22 Outubro 2015

Mulheres, homens e crianças rohingya em fuga da perseguição em Myanmar/Birmânia por via marítima no início de 2015 foram mortos ou brutalmente espancados, apanhados nas redes de tráfico humano, ameaçados caso as famílias não pagassem resgastes e mantidos em condições desumanas e infernais, revela relatório da Amnistia Internacional, ao aproximar-se o pico de nova “época de navegação” no Sudeste Asiático.

 

 

  • Mulheres, homens e crianças são traficados em condições infernais, espancados ou mortos sob exigência de resgates

  • Teme-se que centenas mais de refugiados e migrantes, talvez mesmo milhares, do que foi inicialmente estimado, tenham morrido no mar

  • Nova crise com o aproximar da “época de navegação” ganha dimensão na baía de Bengala e no mar de Andamão

“Deadly journeys: The refugee and trafficking crisis in Southeast Asia” (Viagens mortais: refugiados e a crise de tráfico humano no Sudeste Asiático), emitido esta quarta-feira, 21 de outubro, assenta em entrevistas com mais de 100 refugiados rohingya (minoria muçulmana na Birmânia), na maioria vítimas de tráfico humano, e muitos deles crianças, que conseguiram chegar à Indonésia após fugirem da Birmânia ou do Bangladesh através do mar de Andamão.

Terminadas as monções e já com a nova “época de navegação” em curso, muitos mais milhares de pessoas estarão a entrar em barcos para fazer a travessia. A Amnistia Internacional insta assim os governos da região a reforçarem com urgência as suas respostas à crise.

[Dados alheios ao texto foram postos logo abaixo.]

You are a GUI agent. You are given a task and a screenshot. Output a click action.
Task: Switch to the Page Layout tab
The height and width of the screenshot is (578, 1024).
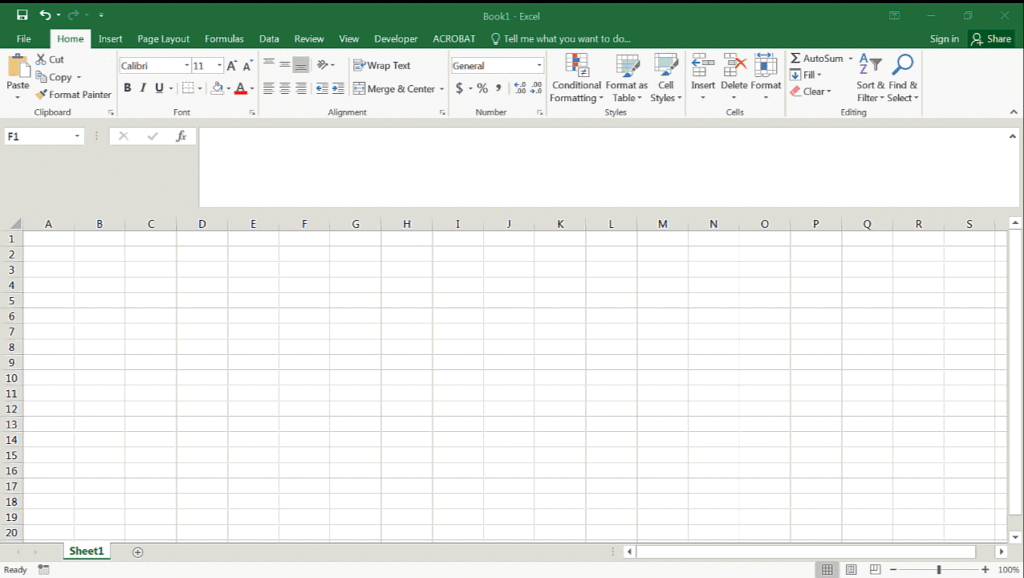point(163,39)

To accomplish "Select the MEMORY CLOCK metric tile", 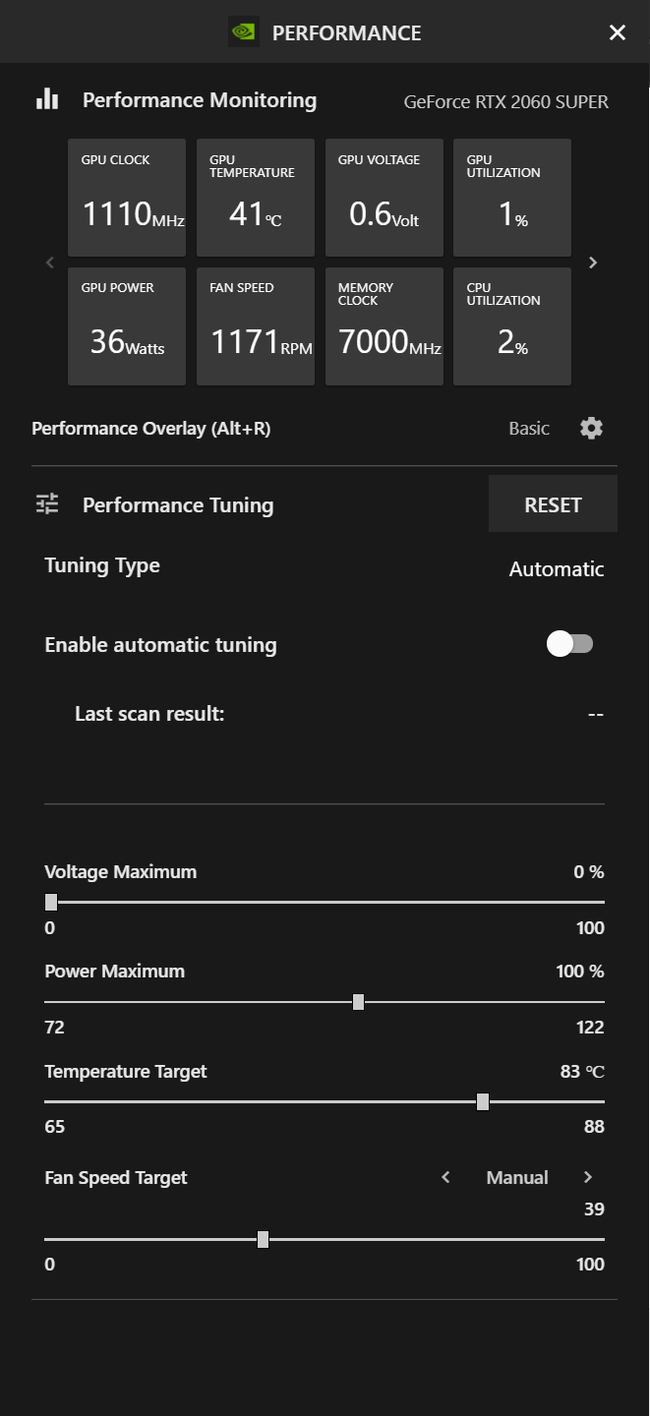I will pos(384,326).
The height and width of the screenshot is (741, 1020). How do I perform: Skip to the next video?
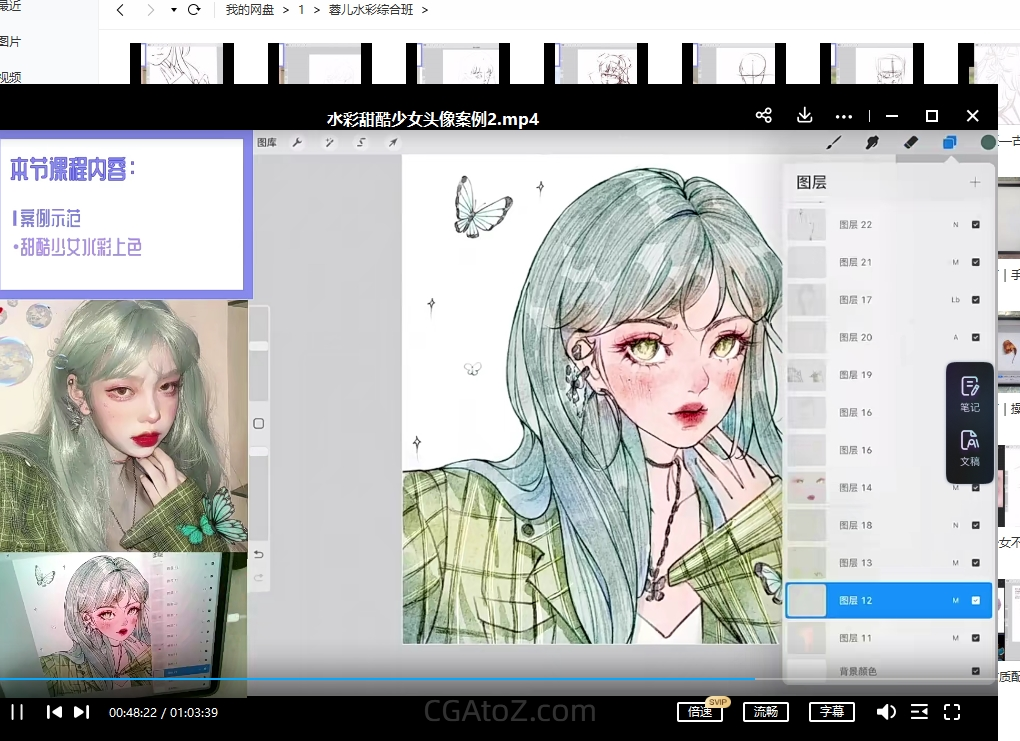82,712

“Os abusos físicos diários que os rohingya enfrentam quando ficam encurralados em barcos na baía de Bengala e no mar de Andamão é quase demasiado horrível para os expressar em palavras. Estas pessoas fugiram da Birmânia, mas acabaram a trocar um pesadelo por outro pesadelo”, avalia a investigadora da Amnistia Internacional Anna Shea, perita em questões de refugiados. “A verdade chocante é que aqueles com quem falámos são os ‘sortudos’ que conseguiram chegar a terra – muitos, inúmeros, outros morreram no mar ou foram traficados para trabalhos forçados. Os governos têm de fazer mais para evitar que esta tragédia humana se repita”, sublinha.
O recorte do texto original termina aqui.